**Action item**
In this exercise, the entries below include pictures. Repeat exactly the lines from the line with "Instruction: Unmute the" to the line with "Click the teal", including both, but without the pictures.

== Information shown ==

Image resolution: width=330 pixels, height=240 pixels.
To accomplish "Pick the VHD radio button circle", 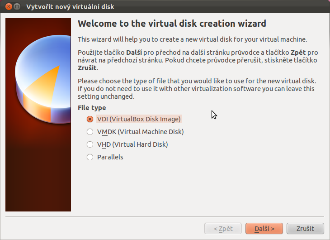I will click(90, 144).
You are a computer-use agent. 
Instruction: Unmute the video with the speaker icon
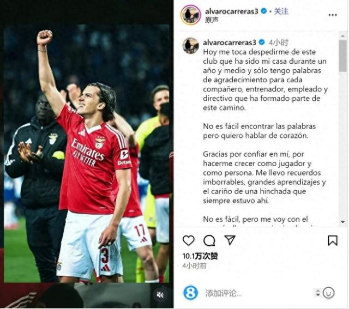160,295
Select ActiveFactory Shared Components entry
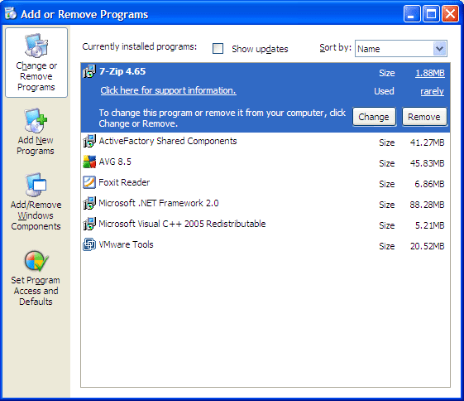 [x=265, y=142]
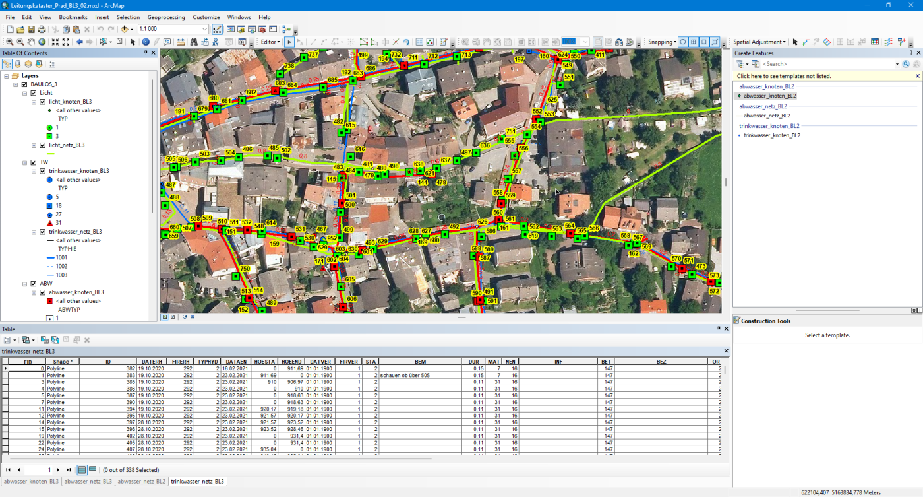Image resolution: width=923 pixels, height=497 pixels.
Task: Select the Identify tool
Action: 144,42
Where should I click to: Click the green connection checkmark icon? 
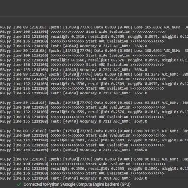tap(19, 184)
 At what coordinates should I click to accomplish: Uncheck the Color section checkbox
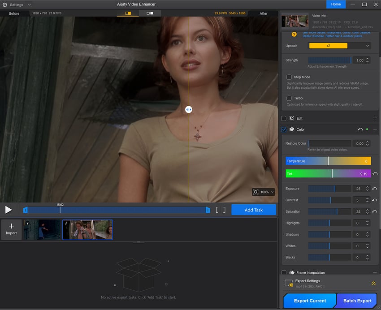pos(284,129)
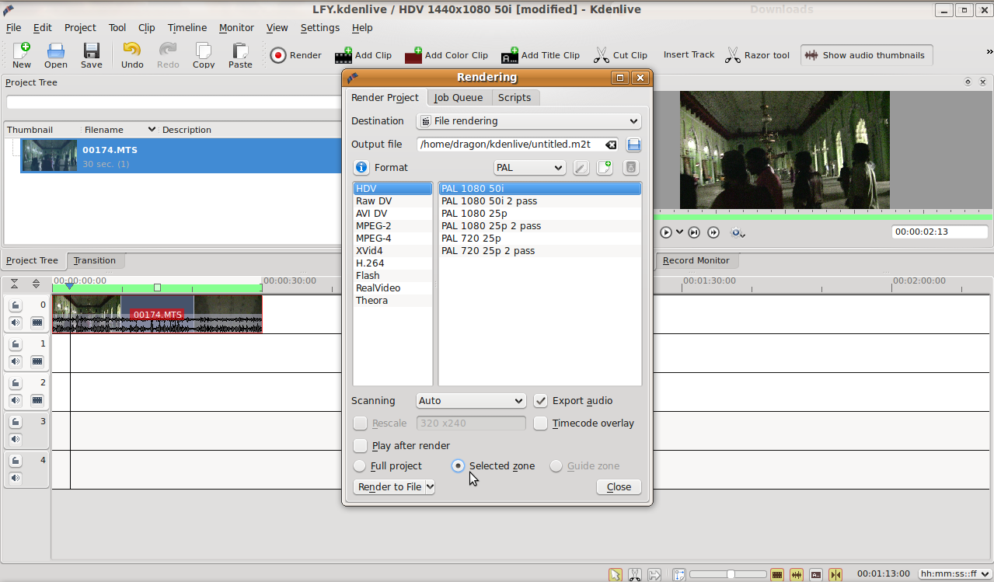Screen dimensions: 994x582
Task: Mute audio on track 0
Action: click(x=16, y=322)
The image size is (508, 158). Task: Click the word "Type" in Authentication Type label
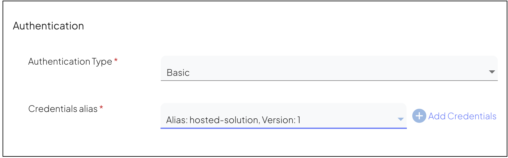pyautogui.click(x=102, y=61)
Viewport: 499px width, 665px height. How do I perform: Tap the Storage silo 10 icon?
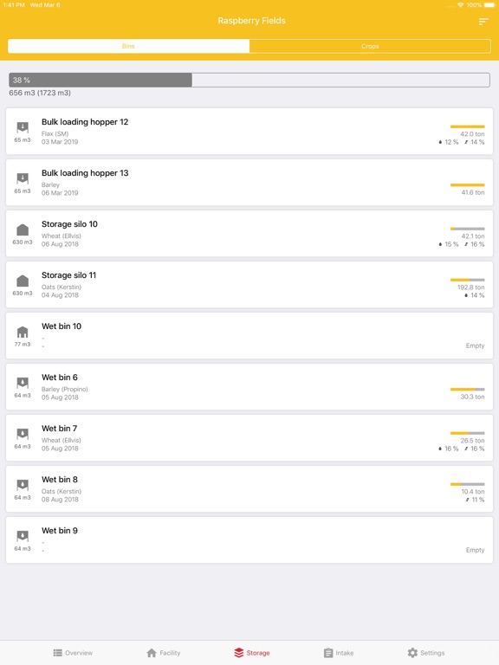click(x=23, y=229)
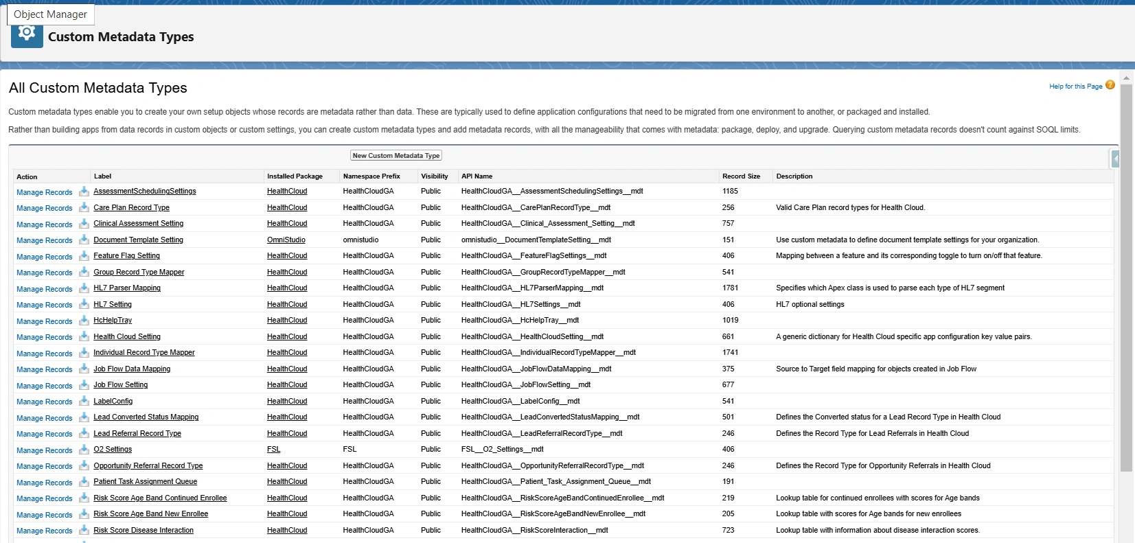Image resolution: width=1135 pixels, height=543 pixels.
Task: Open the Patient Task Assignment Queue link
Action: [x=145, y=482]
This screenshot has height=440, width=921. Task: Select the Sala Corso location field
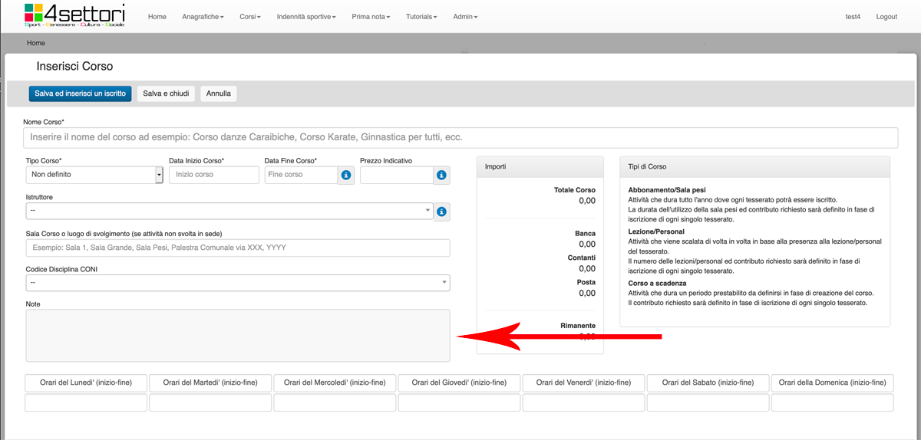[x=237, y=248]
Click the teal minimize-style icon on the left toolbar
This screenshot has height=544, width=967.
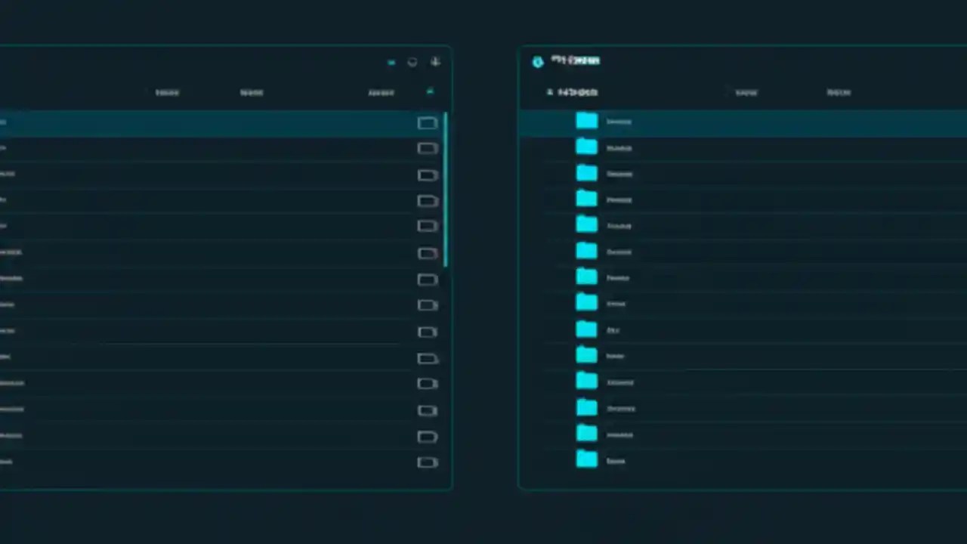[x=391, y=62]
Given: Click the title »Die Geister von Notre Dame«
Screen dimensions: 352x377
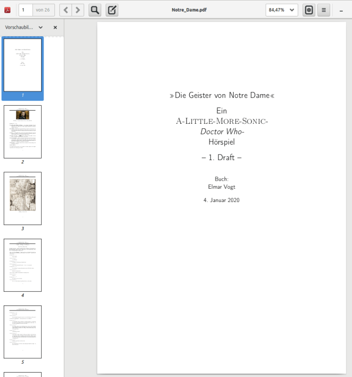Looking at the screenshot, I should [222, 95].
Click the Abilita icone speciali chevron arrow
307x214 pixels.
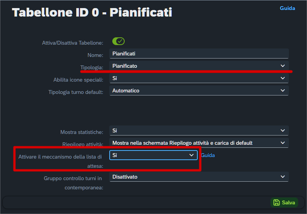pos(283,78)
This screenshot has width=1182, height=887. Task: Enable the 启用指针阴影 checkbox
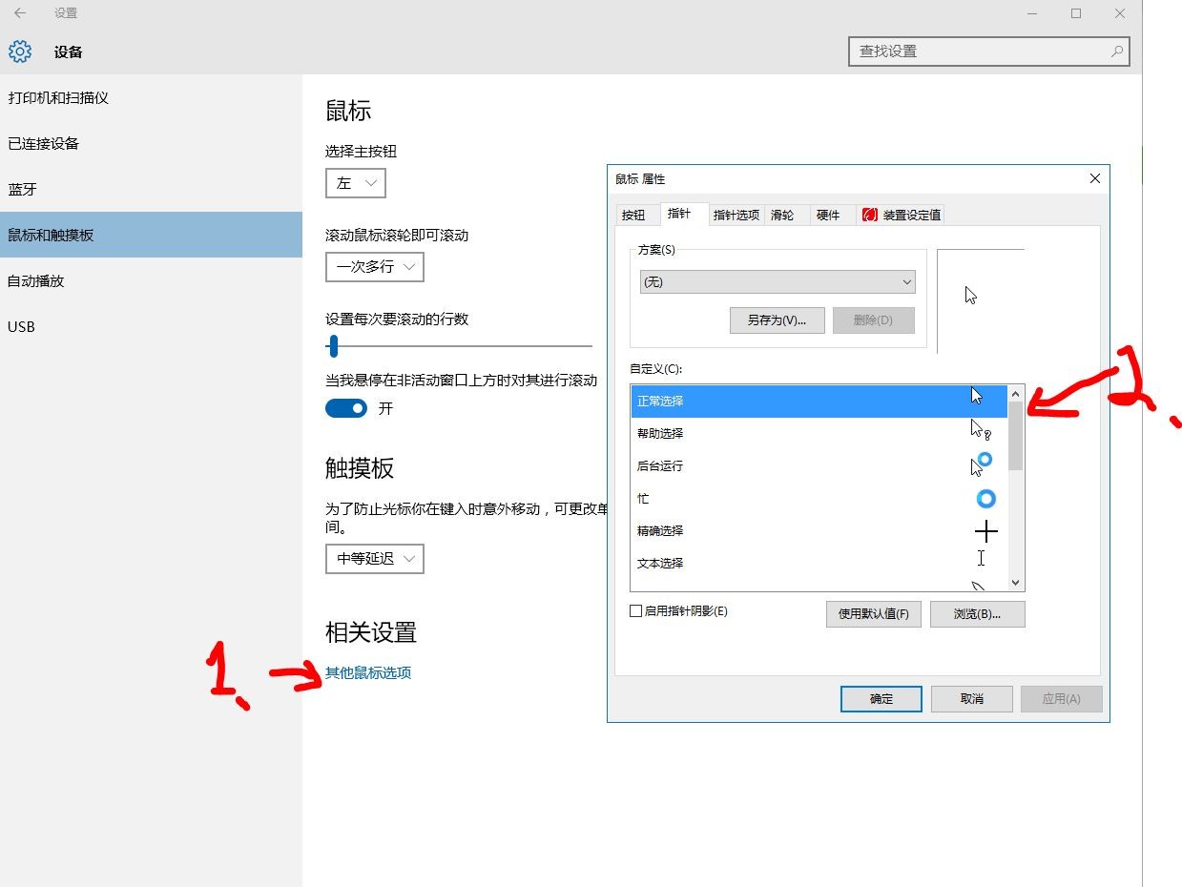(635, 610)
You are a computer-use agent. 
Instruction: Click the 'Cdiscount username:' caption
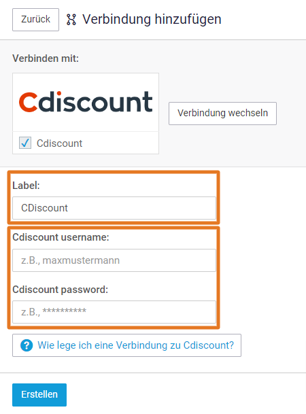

===

**Output of the exercise**
Instruction: Unmute the video with the speaker icon
160,295
Select ActiveFactory Shared Components entry
 [x=265, y=142]
Image resolution: width=923 pixels, height=497 pixels.
Task: Select the Identify tool
Action: 144,42
Where should I click to: Click the green connection checkmark icon? 
tap(19, 184)
 At what coordinates should I click to accomplish: Uncheck the Color section checkbox
pos(284,129)
Screen dimensions: 994x582
Task: Mute audio on track 0
Action: click(x=16, y=322)
The image size is (508, 158). Task: Click the word "Type" in Authentication Type label
pyautogui.click(x=102, y=61)
Viewport: 499px width, 665px height. How do I perform: Tap the Storage silo 10 icon?
click(x=23, y=229)
Image resolution: width=1135 pixels, height=543 pixels.
Task: Open the Patient Task Assignment Queue link
Action: [x=145, y=482]
This screenshot has height=440, width=921. Task: Select the Sala Corso location field
[x=237, y=248]
Click the teal minimize-style icon on the left toolbar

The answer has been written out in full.